Sekiro: shadows die twice, la nostra recensione

Tecnologia

Cristian Paolini

Sekiro2

Abbiamo provato per voi il nuovo titolo di FromSoftware ambientato nel nel Giappone del XVI secolo

L’attesa è finita è uno dei giochi più reclamizzati della stagione è finito sotto le nostre mani. Stiamo parlando di  Sekiro: shadows die twice. Un’avventura di cappa e spada, o meglio di Chambara poiché è ambientata nel Giappone del XVI secolo, quello dei Samurai per intenderci. Ed è proprio uno shinobi, un temibilissimo Ninja, il protagonista del gioco (pubblicato da Activision e disponibile su PlayStation®4, Xbox One e PC tramite Steam): Sekiro “il lupo con un braccio solo". Uno solo perché l’altro è una protesi che gli è stata impiantata per recuperare il suo onore, salvare il suo maestro e soprattutto ottenere vendetta. Ma veniamo a quello che abbiamo provato. Già dall’introduzione si capisce che la storia è curata nei minimi dettagli e che la parte autoriale è uno dei punti di forza del titolo. L’impressione è confermata prima ancora che dal gameplay, affatto banale, dalla traduzione in lingua italiana e dai sottotitoli e dal resto dell’apparato grafico assolutamente funzionale. Il giocatore è guidato all’interno dell’avventura già dai primi tip e ci mette poco a prendere confidenza con i comandi che richiedono però una buona dimestichezza con il joypad. Ma attenzione, se commetterete passi falsi o non seguirete alla lettera i consigli andrete incontro a morte certa, sancita da un’eloquente schermata vergata in giapponese.

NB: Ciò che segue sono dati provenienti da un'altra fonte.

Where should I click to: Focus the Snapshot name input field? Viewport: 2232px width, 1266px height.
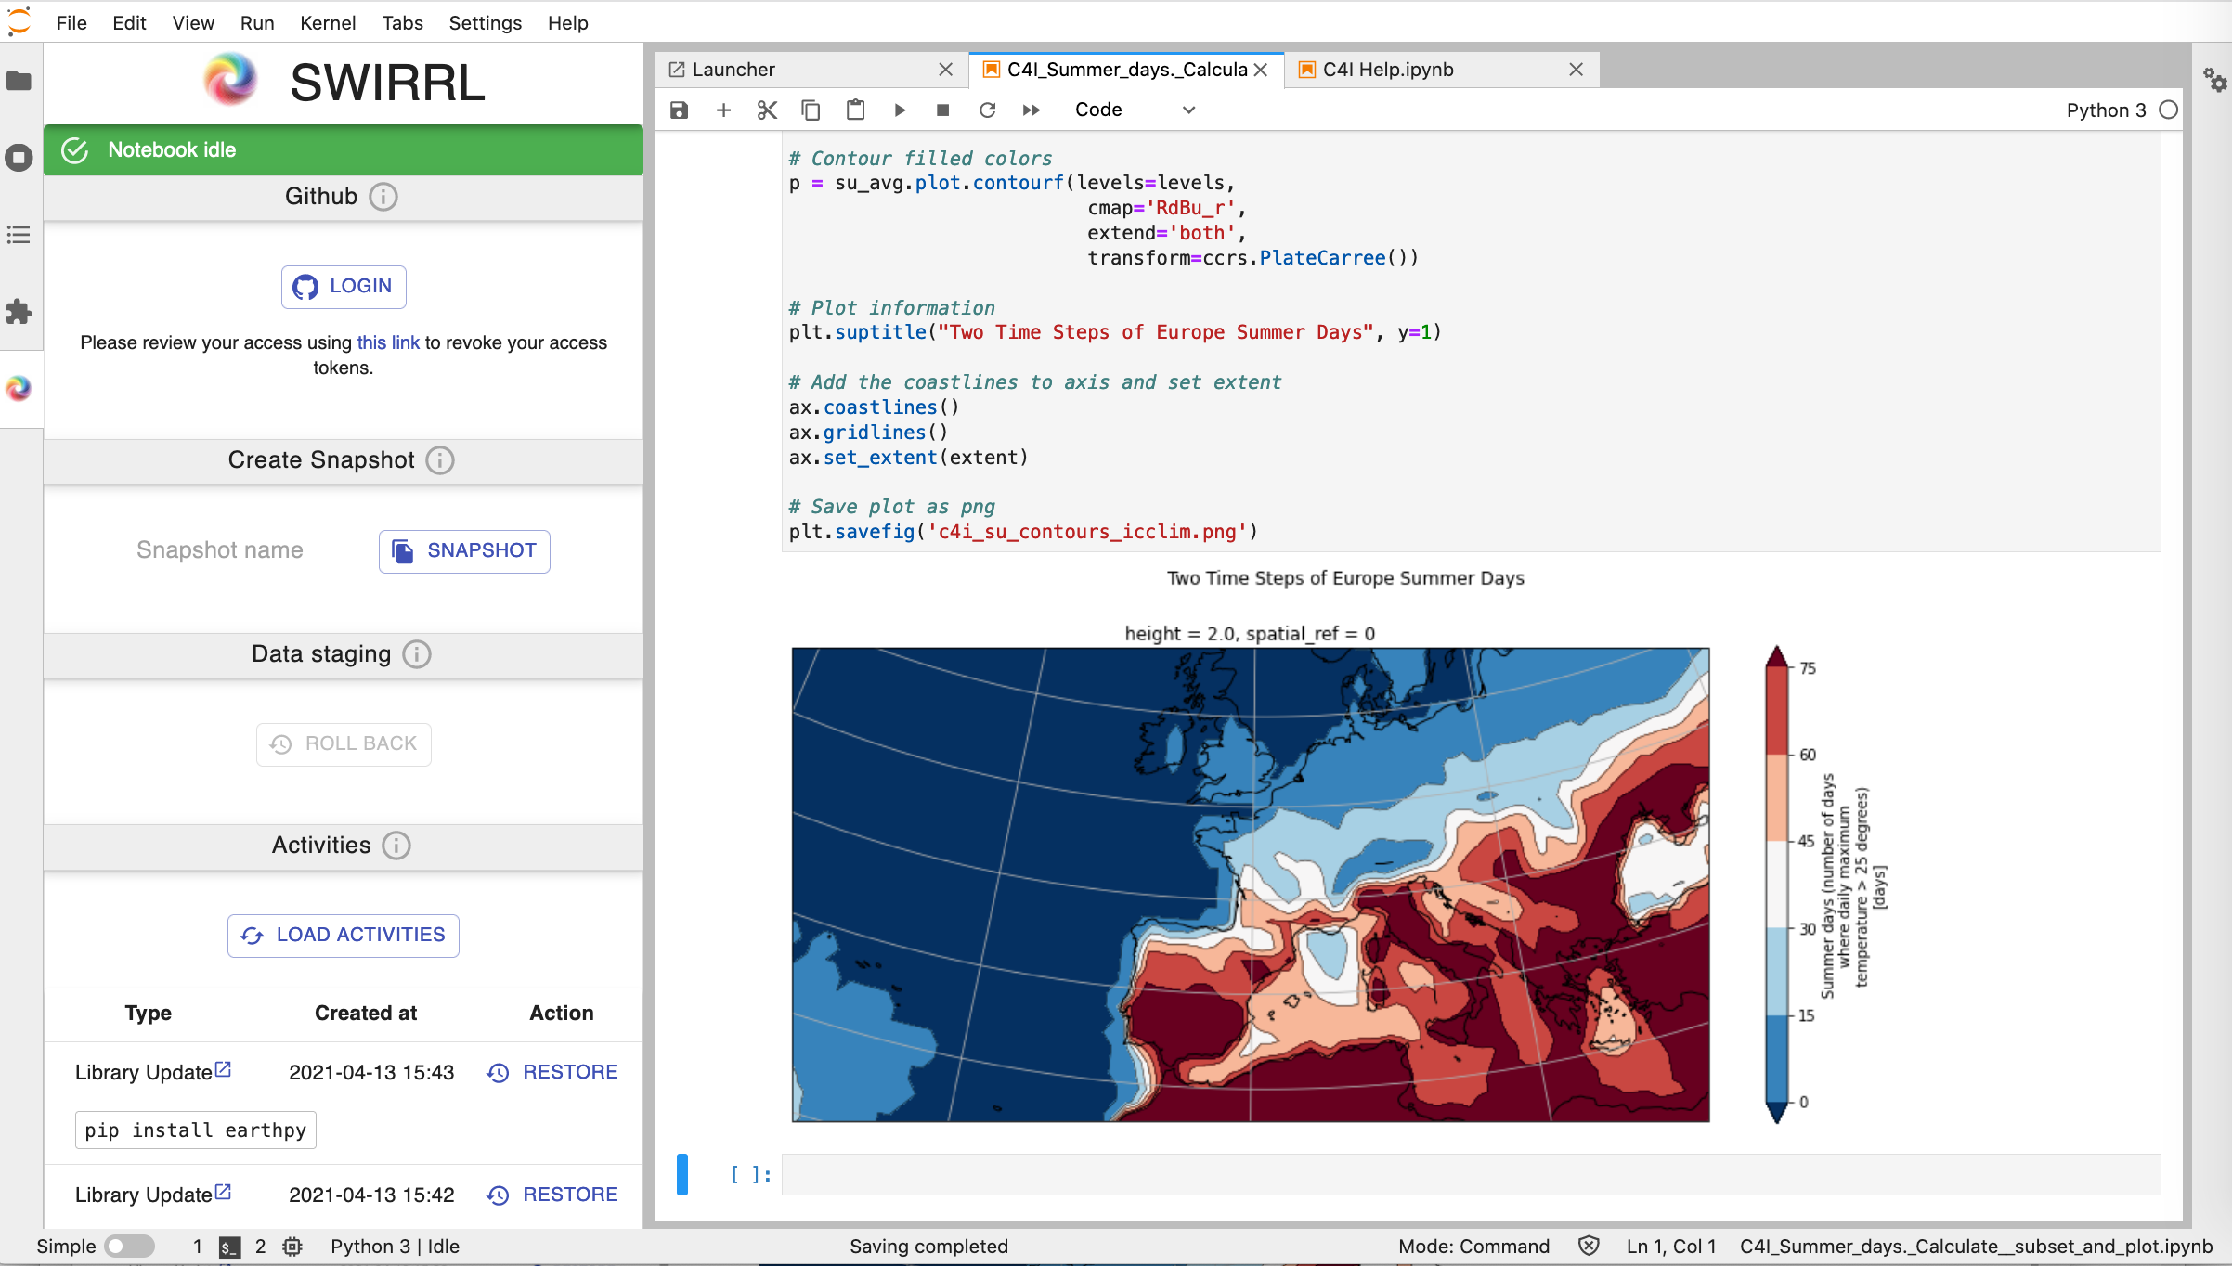(245, 550)
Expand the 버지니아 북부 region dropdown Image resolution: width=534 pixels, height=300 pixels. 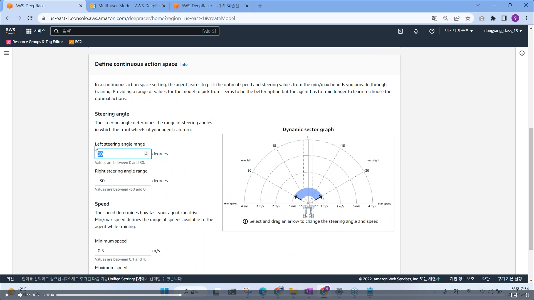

Un tocco dark, ma se volete potete eliminare il sangue degli scontri e delle frequenti “vostre” morti. Per evitarle dovrete presto imparare a muovervi, prima di tutto. In combattimento, ma anche in fase stealth.

Anche perché all’inizio del vostro viaggio alla ricerca del riscatto non avrete armi e potrete contare solo sulle vostre abilità di essere rapidi e silenziosi. Non dovrà passare molto però prima che possiate brandire la vostra katana e iniziare a mietere vittime come e più che la Sposa in Kill Bill.  La grafica di questo lavoro diretto Hidetaka Miyazaki di FromSoftware (Dark Souls e Bloodborne) è straordinaria e gli interludi sembrano tratti da un film di Kurosawa. Il tutto contribuisce a infondere al giocatore oltre il piacere della visione, la curiosità di esplorare un mondo remoto e pieno di fascino.  Si potranno così raccogliere e utilizzare la solita serie di oggetti, dalle armi alle pergamene, confrontarsi con stupefacenti personaggi e affrontare sfide sempre nuove come sottolinea Miyazaki: "Sekiro: Shadows Die Twice è un gioco ambientato nell'era giapponese del Sengoku e ritrae la grande battaglia affrontata da uno shinobi solitario con un braccio solo. Paesaggi in rovina e una vivace tavolozza di colori creano un mondo fedele allo stile FromSoftware, in cui il giocatore è sempre ad un passo dalla morte. Speriamo che i nuovi e vecchi fan si godranno il viaggio del nostro shinobi; ricco di combattimenti intensi e dinamici". Ma c’è di più: come avrete forse intuito, Sekiro è un gioco difficile. Si muore spesso, e questo lo rende un gioco “antico” e magnetico. Perché proprio come accadeva nei videogame che ci hanno stregati da bambini, se fallisci sei finito e non puoi fare altro che ricominciare da capo. Possibilmente migliorandoti. E’ da questo presupposto filosofico che chi decide di affrontare questa avventura deve partire. E vi assicuriamo che basterà davvero poco per prenderne consapevolezza. Assicuriamo anche però che è garantita la soddisfazione di superare i vari passaggi del gioco e i propri limiti. Se Sekiro ha un braccio solo (ma con l'altro superaccessoriato), voi non potete pensare che potrete giocare il titolo nello stesso modo. E nemmeno bendati, malgrado gli sviluppatissimi sensi del protagonista. Il lupo è lui, voi siete gli allievi. Fallibilissimi.